Good-bye sadness, hello stimulus
Europe is back in the spotlight with news over the weekend that Deutsche Bank (DB) slashed 18,000 jobs in hopes of stabilizing its share price which is down just over 75% in the past 5 years. Despite a rally Monday, it remains to be seen whether investors will view this as a viable fix. If, instead, investors view the news in a broader context of stumbling European banks that are having a hard time dealing with the ECB's negative interest rate policy, markets could begin to experience some summer headwinds.

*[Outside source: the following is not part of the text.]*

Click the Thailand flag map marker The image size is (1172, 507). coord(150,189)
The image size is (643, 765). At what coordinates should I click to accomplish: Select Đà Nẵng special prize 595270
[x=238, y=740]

The problems at European banks have been many years in the making, but there are signs that Europe is finally getting serious about fixing both its banking and economic growth challenges. Last week, a new set of candidates were announced for key EU leadership positions. The nominations of pro-integration German cabinet minister Ursula von der Leyen as head of the EU Commission and former politician and IMF head Chris Lagarde to lead the ECB appear to be a combination that could help spearhead the move for the ability of the EU to issue more bonds to increase government spending. That spending would likely take place in the area of infrastructure as it would directly benefit voters and boost the economy. It appears that the eurozone leadership has come to the conclusion that Bernanke style-QE cannot be relied upon to boost inflation and keep the economy on the rails.

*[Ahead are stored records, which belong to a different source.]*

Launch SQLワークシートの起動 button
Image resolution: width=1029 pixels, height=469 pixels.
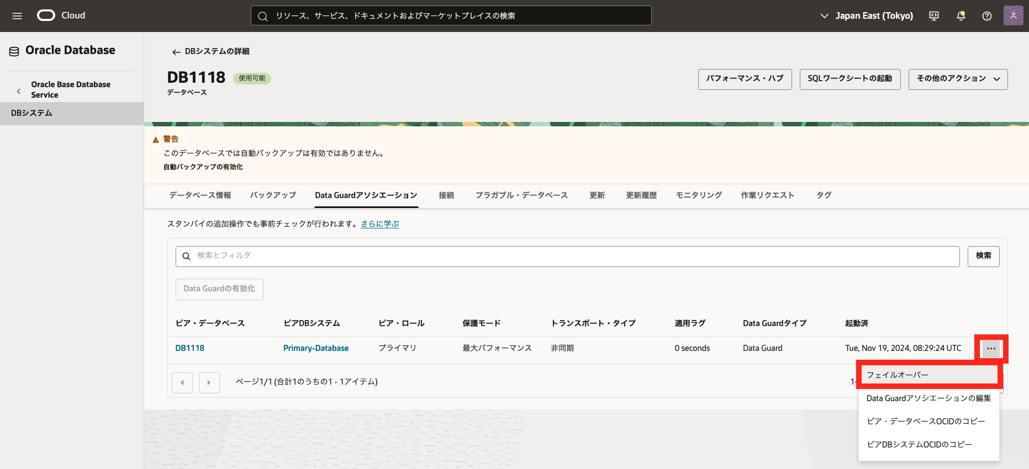tap(849, 79)

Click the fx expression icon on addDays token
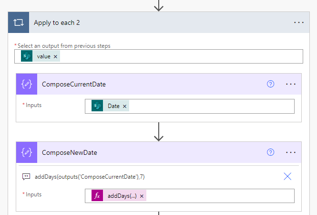[98, 196]
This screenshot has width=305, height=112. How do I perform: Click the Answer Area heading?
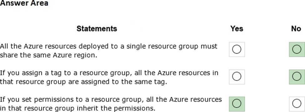coord(24,3)
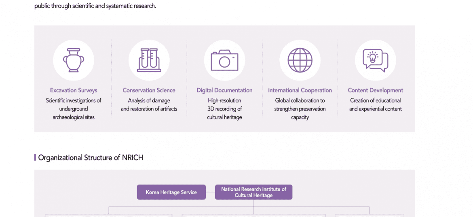The image size is (473, 217).
Task: Select 'High-resolution 3D recording' description text
Action: [224, 109]
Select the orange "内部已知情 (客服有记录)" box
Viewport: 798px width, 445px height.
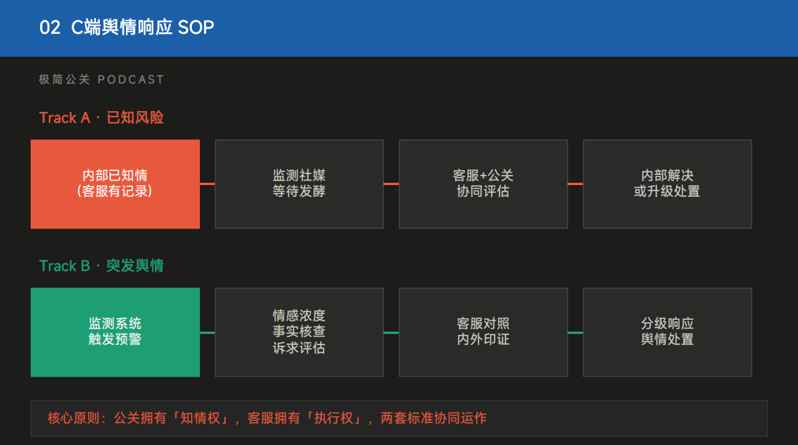[115, 184]
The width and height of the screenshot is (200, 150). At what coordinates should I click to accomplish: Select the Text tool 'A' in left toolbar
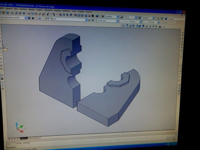click(3, 89)
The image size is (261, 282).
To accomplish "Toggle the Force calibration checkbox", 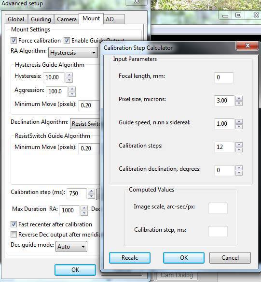I will tap(14, 41).
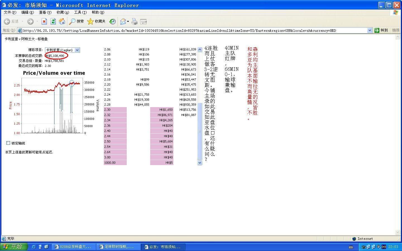The image size is (402, 251).
Task: Click the Stop loading toolbar icon
Action: point(44,21)
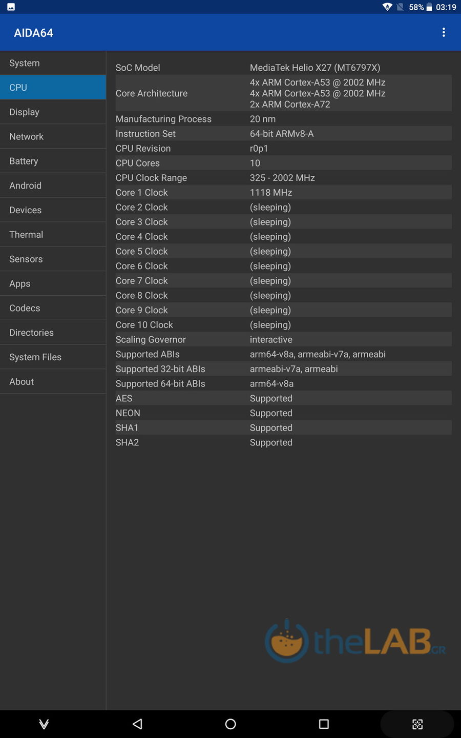461x738 pixels.
Task: Open the recent apps square button
Action: click(x=324, y=724)
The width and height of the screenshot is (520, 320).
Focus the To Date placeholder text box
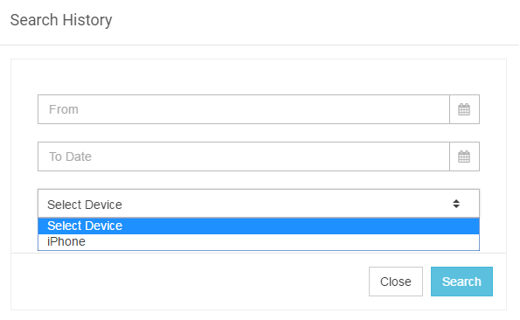point(244,157)
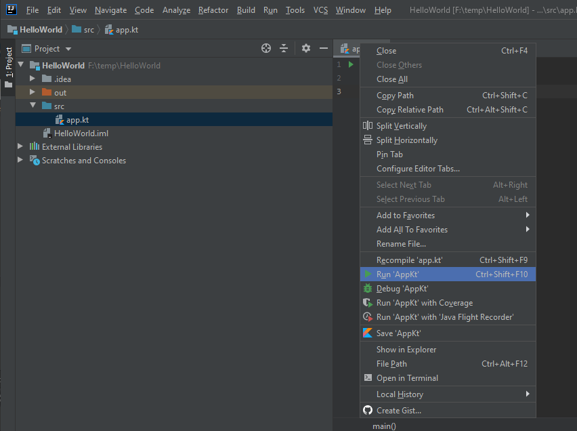
Task: Select Open in Terminal entry
Action: tap(407, 378)
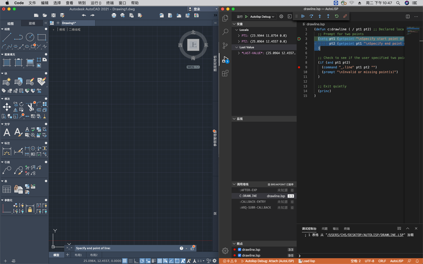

Christine Lagarde expected to cheerlead for more fiscal spending in Europe
Although this expected European turn towards more infrastructure spending could ultimately benefit resource-tilted Canadian stocks, the question is whether EU leadership can manage to get through the summer first if doubts remain over the banking sector. If European leadership take the initiative this summer to provide a vision for growth, we could see Canadian stocks outperform sooner rather than later. However, if they head off to vacation without boldly setting an agenda, August could be a tricky month for markets.
Meanwhile, American insiders seem to like what they are hearing from policymakers. Hints of rate cuts in the US and Europe have likely helped to firm up the assessment of insiders about the future. Our INK US Indicator which tracks the number of stocks with key insider buying versus those with selling remains above 50% and is rising even as the broad indices flirt with new highs. Above 50% means there are less than 2 stocks with key insider selling for every one with selling.
For the US market, that is a respectable level. A year ago, as the S&P 500 was grinding higher, the indicator was stumbling and approaching 30%. That had us worried last summer and on July 18th we issued a warning that Sometimes the bomb might explode without any warning. By September the stock market had peaked. This year, we are not hearing the sirens, at least not yet.
Top 3 Gainers Last Week
Top 3 Losers Last Week
Returns are as of the last trading day of the previous week.
INK CEO Ted Dixon: New European leadership paves the way for fiscal stimulus
INK's Ted Dixon appeared on Howestreet.com's This Week in Money Saturday where he focused on the surprising developments out of Europe, making the that the announced nominees for EU leadership will pave the way for significantly more fiscal stimulus for its economy.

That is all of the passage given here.